▶ **Assigned task**
Look through the data below for the string "Given", and copy every line where it turns up.

Collected data entries:
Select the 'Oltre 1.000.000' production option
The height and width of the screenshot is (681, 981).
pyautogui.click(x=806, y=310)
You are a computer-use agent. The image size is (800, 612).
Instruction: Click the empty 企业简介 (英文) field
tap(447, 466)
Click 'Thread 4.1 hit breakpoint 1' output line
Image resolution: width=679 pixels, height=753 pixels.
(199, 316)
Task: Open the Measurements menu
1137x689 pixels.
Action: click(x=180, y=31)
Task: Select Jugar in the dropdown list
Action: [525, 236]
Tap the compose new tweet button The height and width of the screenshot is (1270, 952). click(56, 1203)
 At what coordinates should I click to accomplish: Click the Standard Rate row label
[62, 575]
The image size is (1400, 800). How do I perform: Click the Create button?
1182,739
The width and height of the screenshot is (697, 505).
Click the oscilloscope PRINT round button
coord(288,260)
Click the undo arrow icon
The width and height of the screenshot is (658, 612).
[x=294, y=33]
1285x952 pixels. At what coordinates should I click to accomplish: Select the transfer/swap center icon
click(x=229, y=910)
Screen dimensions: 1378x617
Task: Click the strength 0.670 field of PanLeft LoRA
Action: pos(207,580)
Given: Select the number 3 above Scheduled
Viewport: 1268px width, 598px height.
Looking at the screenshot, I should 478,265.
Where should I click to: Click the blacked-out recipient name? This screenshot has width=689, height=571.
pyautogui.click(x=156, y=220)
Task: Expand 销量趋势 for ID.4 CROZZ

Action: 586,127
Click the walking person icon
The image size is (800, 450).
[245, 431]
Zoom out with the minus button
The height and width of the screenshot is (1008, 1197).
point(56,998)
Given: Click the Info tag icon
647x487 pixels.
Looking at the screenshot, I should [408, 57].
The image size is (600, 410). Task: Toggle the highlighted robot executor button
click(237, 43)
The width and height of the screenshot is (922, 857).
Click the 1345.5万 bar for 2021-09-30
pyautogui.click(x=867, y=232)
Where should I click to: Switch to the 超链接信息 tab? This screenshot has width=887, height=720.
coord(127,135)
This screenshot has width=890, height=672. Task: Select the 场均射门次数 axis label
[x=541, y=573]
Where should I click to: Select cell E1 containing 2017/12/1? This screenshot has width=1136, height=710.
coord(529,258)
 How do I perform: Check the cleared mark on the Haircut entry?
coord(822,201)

▶ **Written response**
Given: Select the number 3 above Scheduled
Given: Click the Info tag icon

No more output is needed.